### WHAT IS BEING ASKED
Reproduce the data below word for word, omitting the pictures.

········

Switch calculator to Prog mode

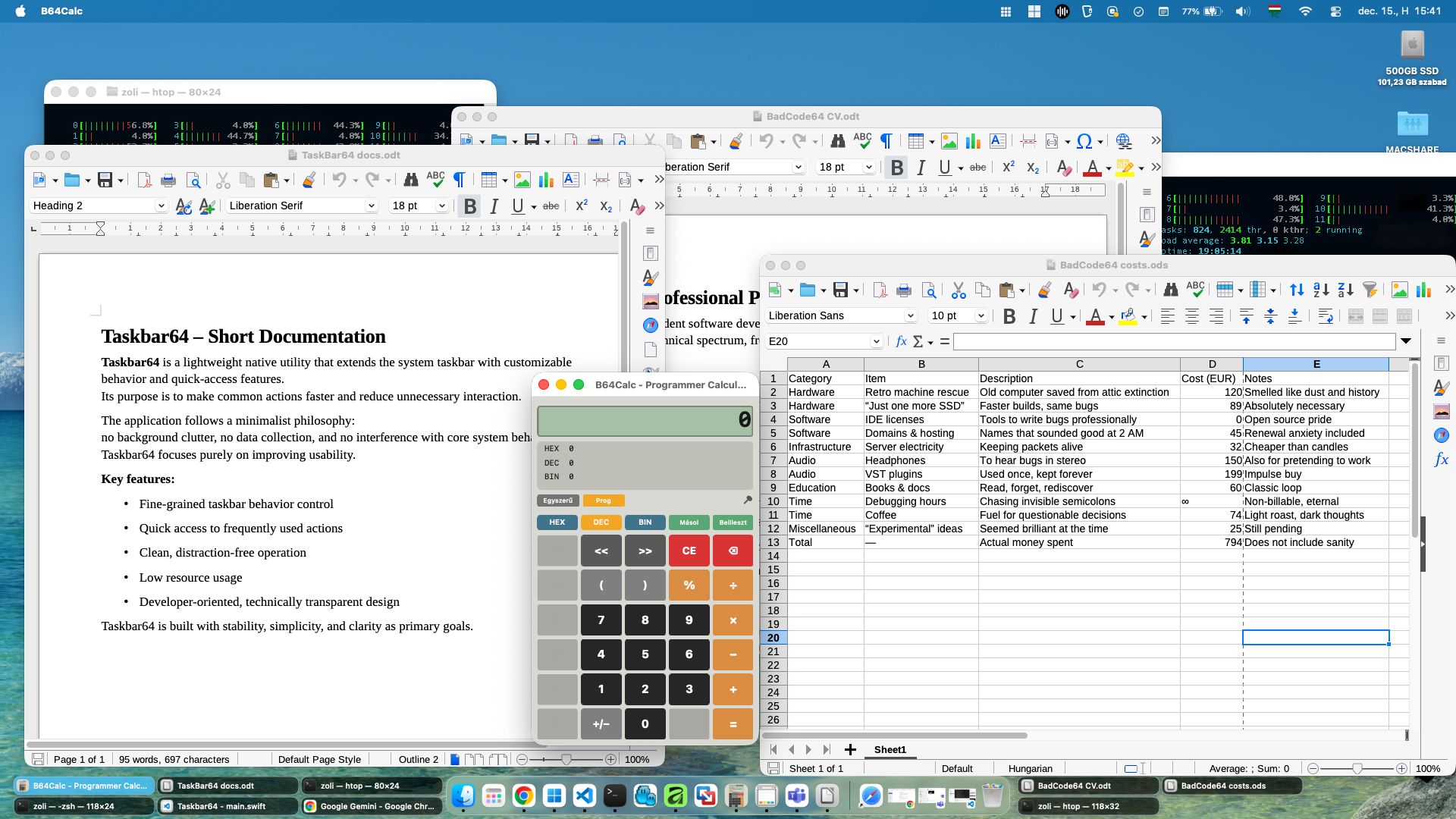(603, 500)

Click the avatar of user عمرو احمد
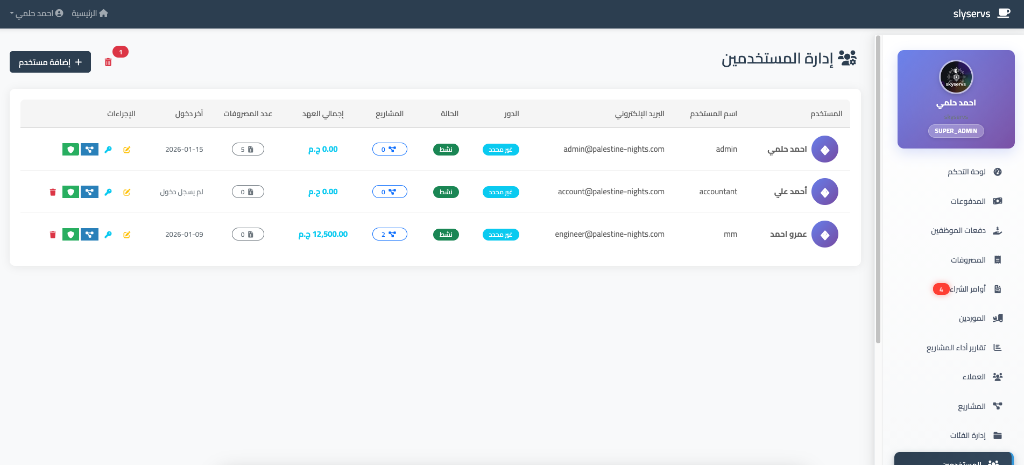pos(825,234)
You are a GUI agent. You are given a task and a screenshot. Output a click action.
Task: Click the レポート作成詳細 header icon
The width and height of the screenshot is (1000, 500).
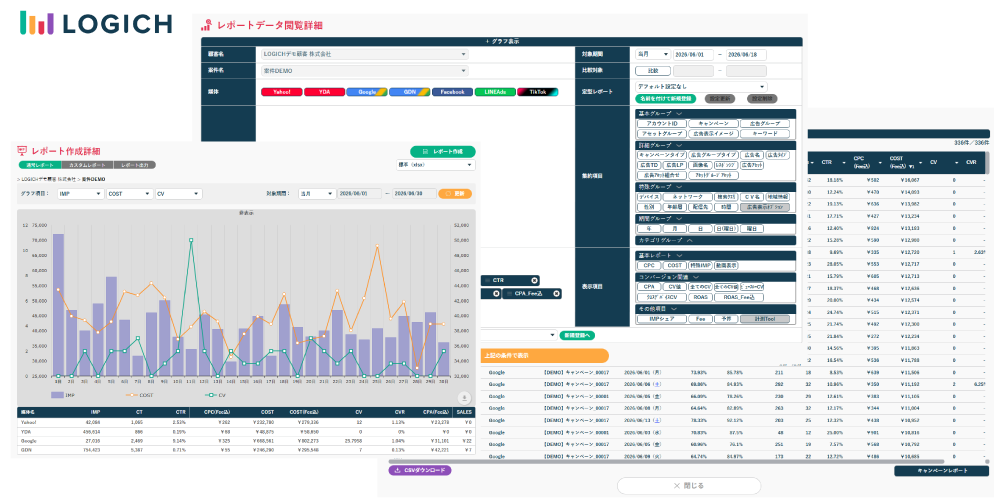(22, 151)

········

### OUTPUT OF THE TASK
Switch calculator to Prog mode

(603, 500)

Click the avatar of user عمرو احمد
pos(825,234)
You are a GUI agent. You are given a task and a screenshot. Output a click action.
Task: Click the レポート作成詳細 header icon
The width and height of the screenshot is (1000, 500).
(22, 151)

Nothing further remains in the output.